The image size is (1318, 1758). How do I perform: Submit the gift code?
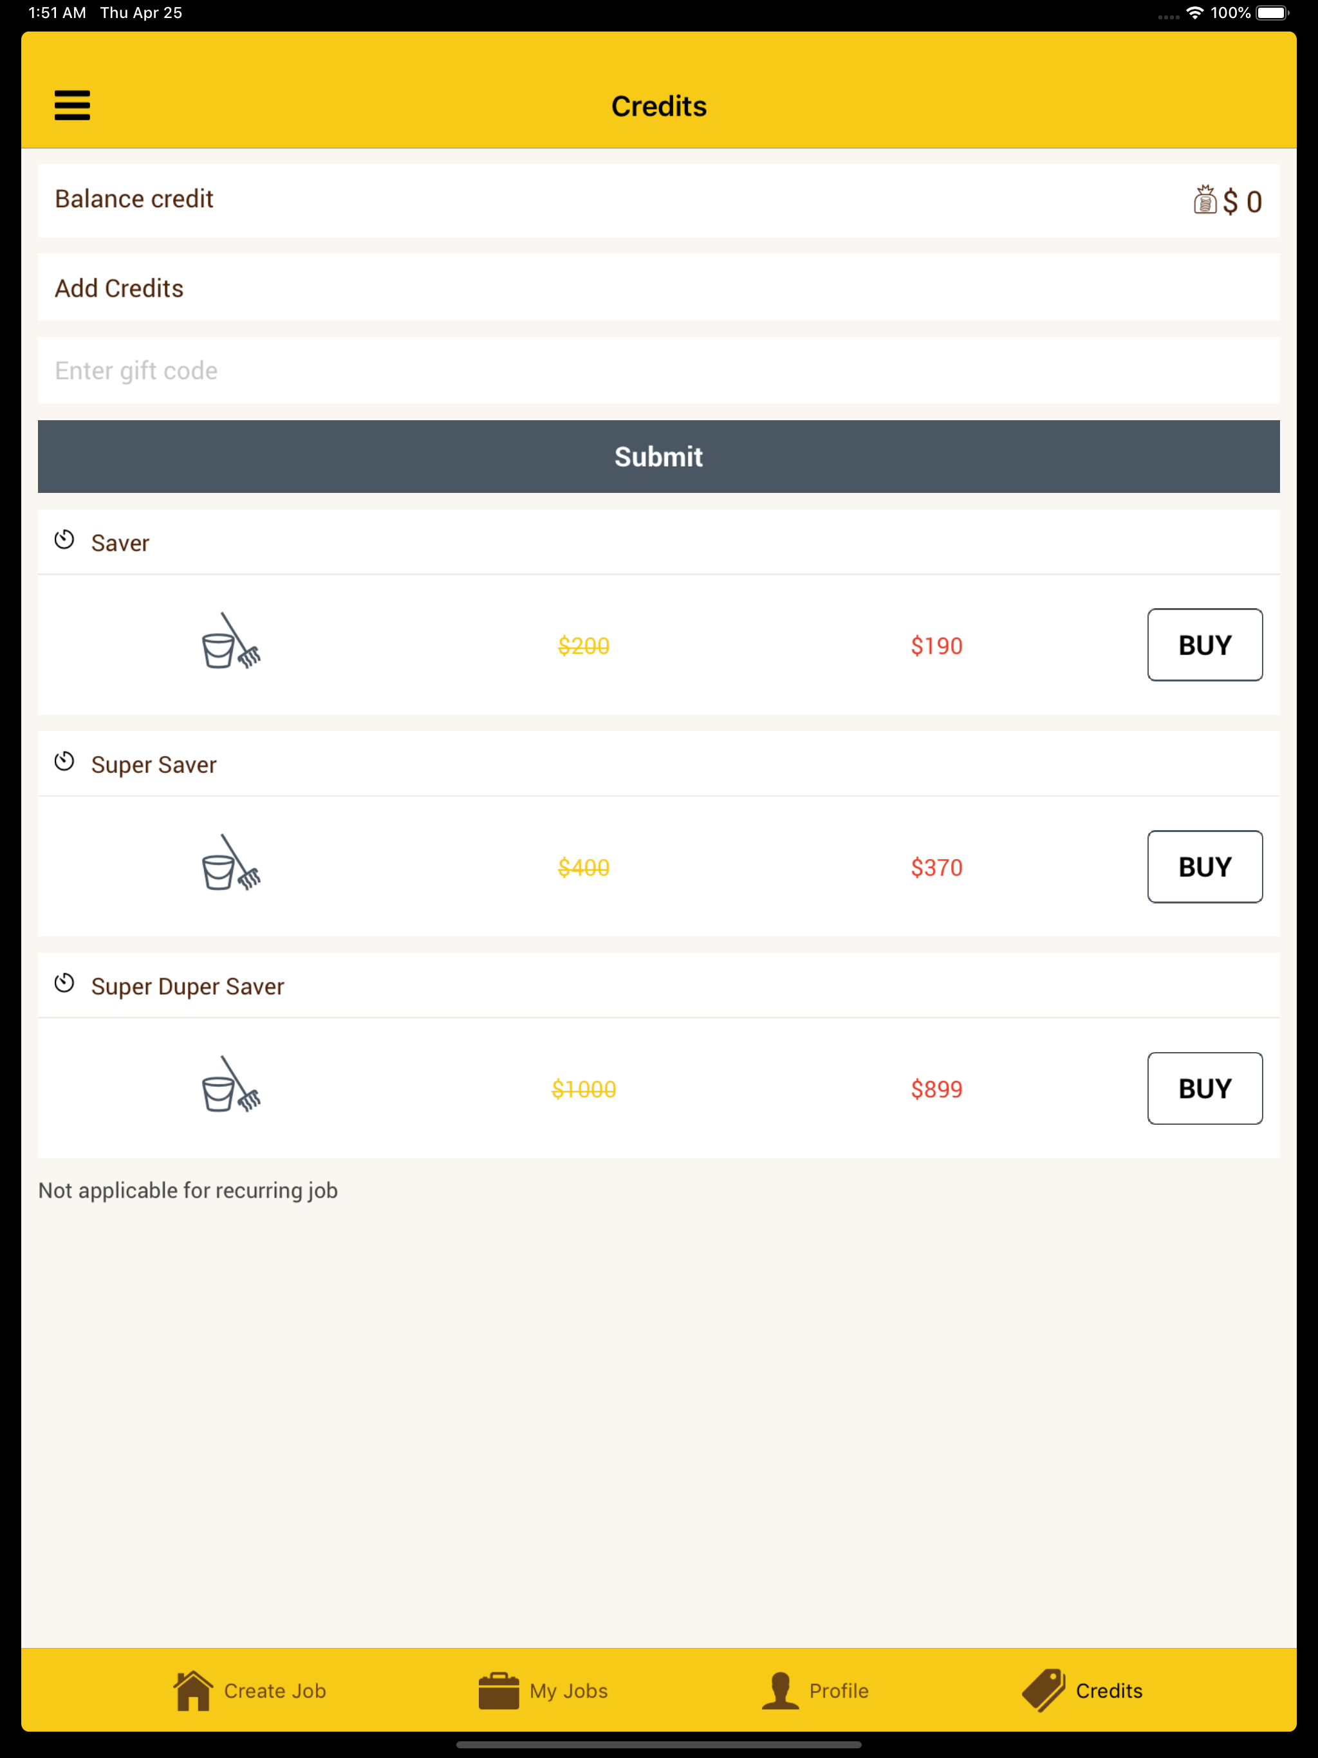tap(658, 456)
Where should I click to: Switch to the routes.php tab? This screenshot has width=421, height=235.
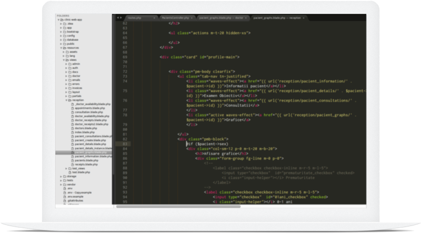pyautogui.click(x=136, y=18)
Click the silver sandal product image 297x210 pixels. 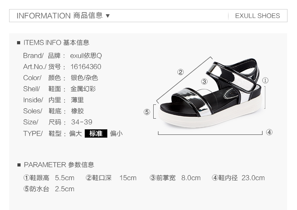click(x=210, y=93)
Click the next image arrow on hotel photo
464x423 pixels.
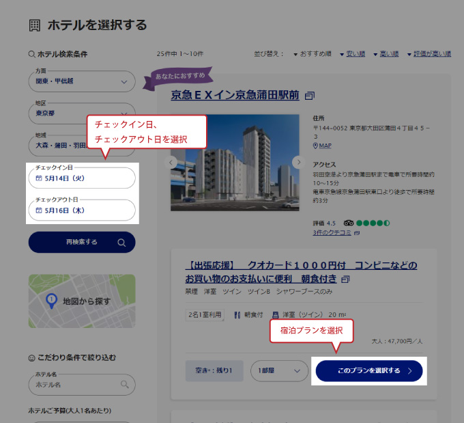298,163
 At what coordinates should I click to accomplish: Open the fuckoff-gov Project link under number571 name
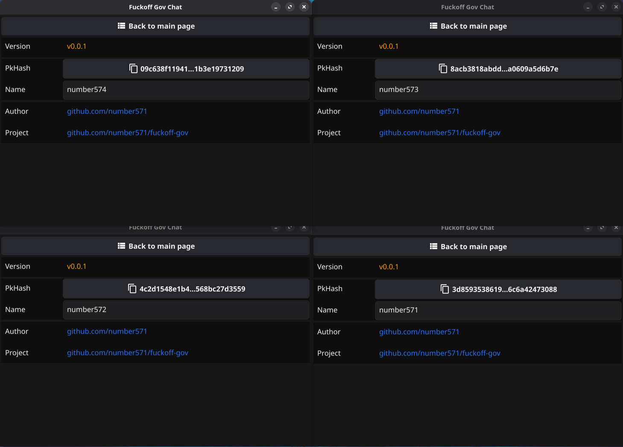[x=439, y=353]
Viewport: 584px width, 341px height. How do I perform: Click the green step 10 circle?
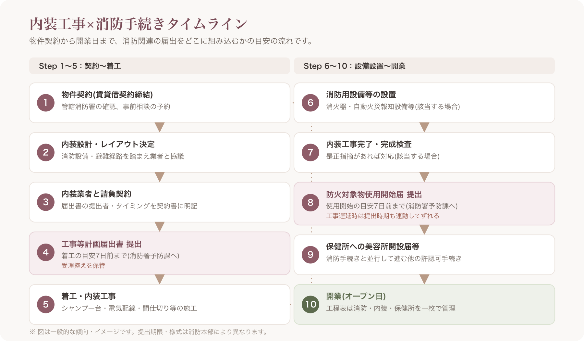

● ● ● ● ● ● ●

• [TASK BRIEF] Copy the entries word for word, starting at the line containing "Click the next image arrow on hotel photo" and continuing through the end of the entries. Leave the pictures out.

• [COMPLETE OUTPUT]
Click the next image arrow on hotel photo
464x423 pixels.
298,163
 At what coordinates should I click to accomplish: Open the fuckoff-gov Project link under number571 name
[x=439, y=353]
Viewport: 584px width, 341px height. How do I perform: Click the green step 10 circle?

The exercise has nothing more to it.